The following is an excerpt from my third draft of Iron Fist of the Oroqs, the sequel to Wings of Twilight. In it, you meet Aeryn, a young woman in search of her brother: Strom Lightbringer.

The beast knew hunger. The beast also knew allowing that hunger to run rampant was dangerous, particularly when humans were nearby. They did not understand the beast. They feared it. As well they should. The beast was bloodthirsty. The beast was a curse.

Aeryn hated the beast, but it was a part of her. She had no choice but to live with it. Fortunately, thanks to the ministrations of a kind elf, Aeryn was able to control the beast within. She never found out why the elf helped her, only that she nursed Aeryn back to health and helped her learn to control the beast. The only explanation the elf gave Aeryn was that the she couldn’t let her die.

Since then, Aeryn hunted only animals. The beast within her would not be allowed to kill other people or to pass its curse onto a new generation. She left her home in Hodge’s Mill shortly after the elf declared her fully healed. Aeryn thought if she tracked down and found her brother Strom, a knight who called himself Lord Lightbringer, he might be able to help seek a cure for her curse. It was certainly the type of cause of which he fancied himself a champion. At least she hoped it was. He was not known for being the tolerant sort, but she was his kin. She hoped that would make a difference.

Running over the rolling plains and farmland of Cardoba, Aeryn took in the sights and smells that surrounded her. She had to admit the beast form in which she now spent most of her time certainly had its advantages, of which one was speed. As she skipped through the tall grasses, her paws could feel every bent blade and every pebble they touched. Wildflowers bloomed, their floral scent filling her nostrils as she ran. Not far to her left, an antelope lay hidden hoping predators, particularly the one running past just now, would not notice him. Aeryn ignored the antelope. Feeding was not her immediate goal.

Getting to Hogs Wallow was.

Throughout the day and into the night, she ran. The rig she created to securely hold her pack, bow, and sword onto her back stayed in place, a mandatory concession to her beast form. She had no clothing or armor that would fit properly while she was in that form, though she could stand upright and use weapons. Aeryn would change into human form at will, however, which was a necessity when dealing with other humans.

As the light of dawn infused the horizon with a soft, pink glow, Aeryn could no longer ignore the rumbling in her stomach, the call of the beast within to feed. Stopping at the crest of a hill, she could see an inn past the next rise: Hogs Wallow. She sniffed the air, catching the unmistakable scent of sheep in the wind.

Trotting toward the scent, she soon heard the sheep vocalizing and another unwelcome sound. A shepherd was with them, attempting to coax them where he wanted to go.

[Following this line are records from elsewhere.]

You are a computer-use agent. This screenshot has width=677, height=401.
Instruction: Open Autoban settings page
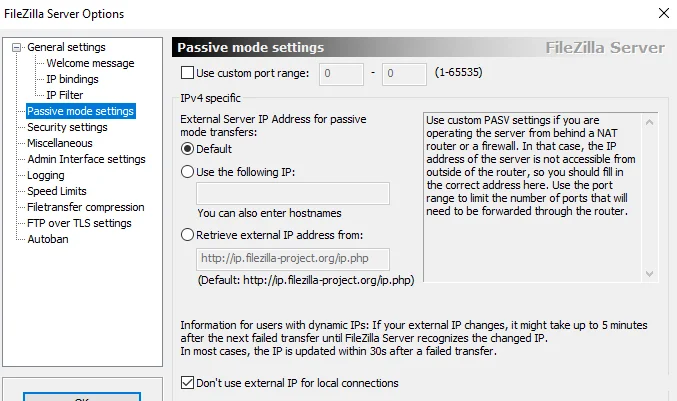tap(48, 239)
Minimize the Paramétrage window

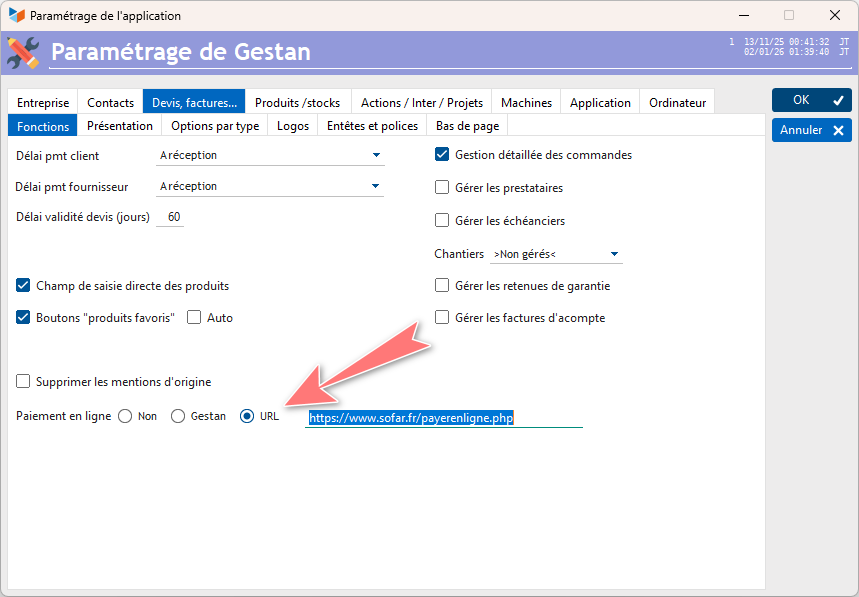click(743, 16)
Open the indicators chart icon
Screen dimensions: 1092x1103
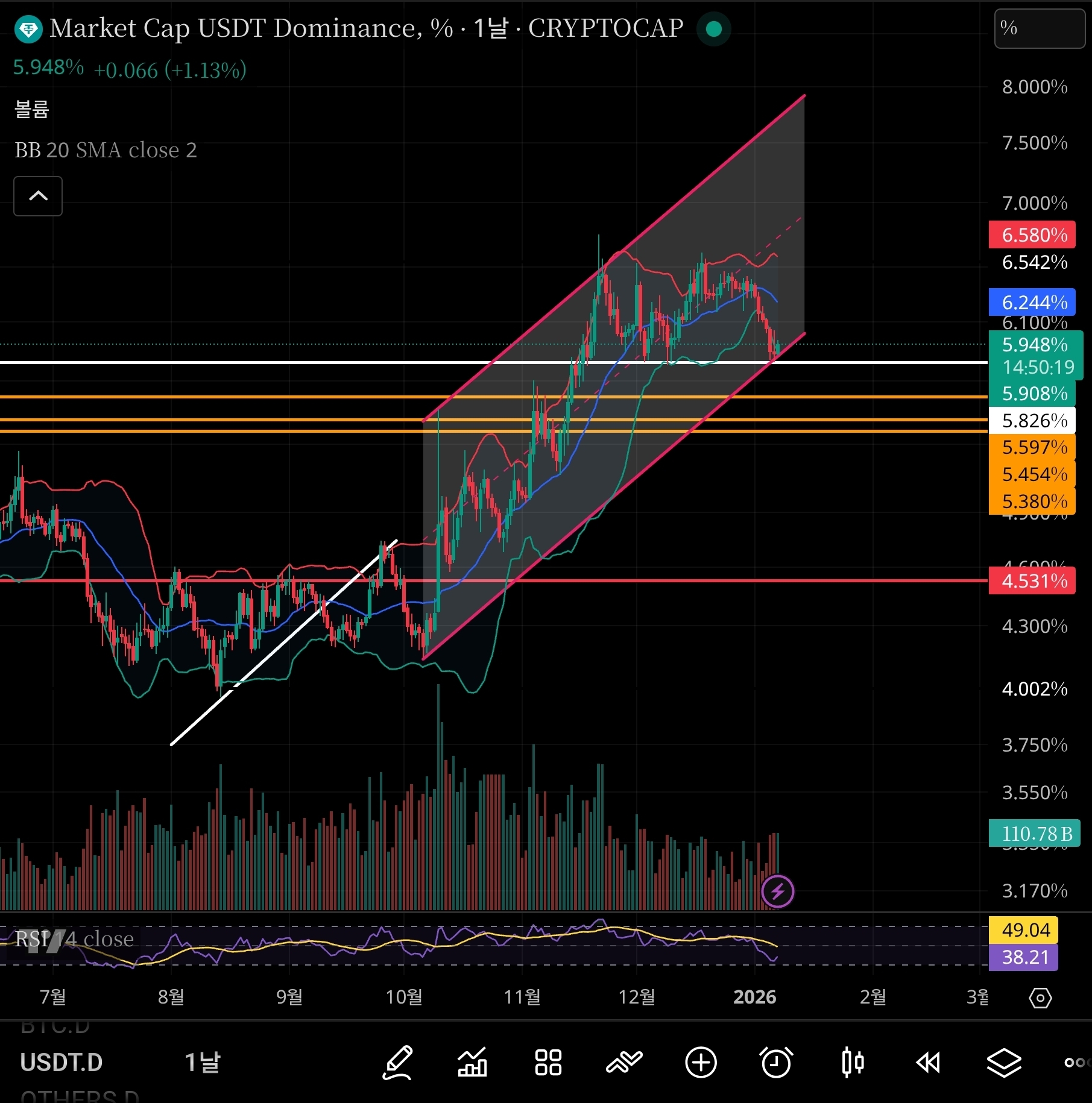pyautogui.click(x=472, y=1063)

Removing her pack, Aeryn left it under a bush with fire-red berries downwind from the sheep. She knew she could locate it again by its scent after she fed. The sheep were close enough that she could hear them moving around in the grass. The smell of the shepherd was distinct from the sheep.

She hunkered down and crept toward her prey: a lone sheep, munching on some ground cover. It was a straggler, and the entire flock stood between them and the shepherd.

Aeryn cursed silently as the wind shifted. The sheep looked up, eyes wide. It could smell her. She took off sprinting, charging the animal. Precisely as it turned to run, Aeryn tackled it, digging her claws into its body and dragged it to the ground. The frightened animal struggled to escape, bleating in terror. Aeryn heard the rest of the flock bleat in response, moving away as a group as fast as they could.

The shepherd cried out, fighting to move through the flock toward the distressed animal. Clamping her jaws around the sheep’s throat, Aeryn repositioned herself and bit down, relishing the gush of hot blood that rushed into her mouth. The sheep’s bleating turned into a wet gurgle as blood flooded its vocal cords. Her claws raked at its belly as she disemboweled it.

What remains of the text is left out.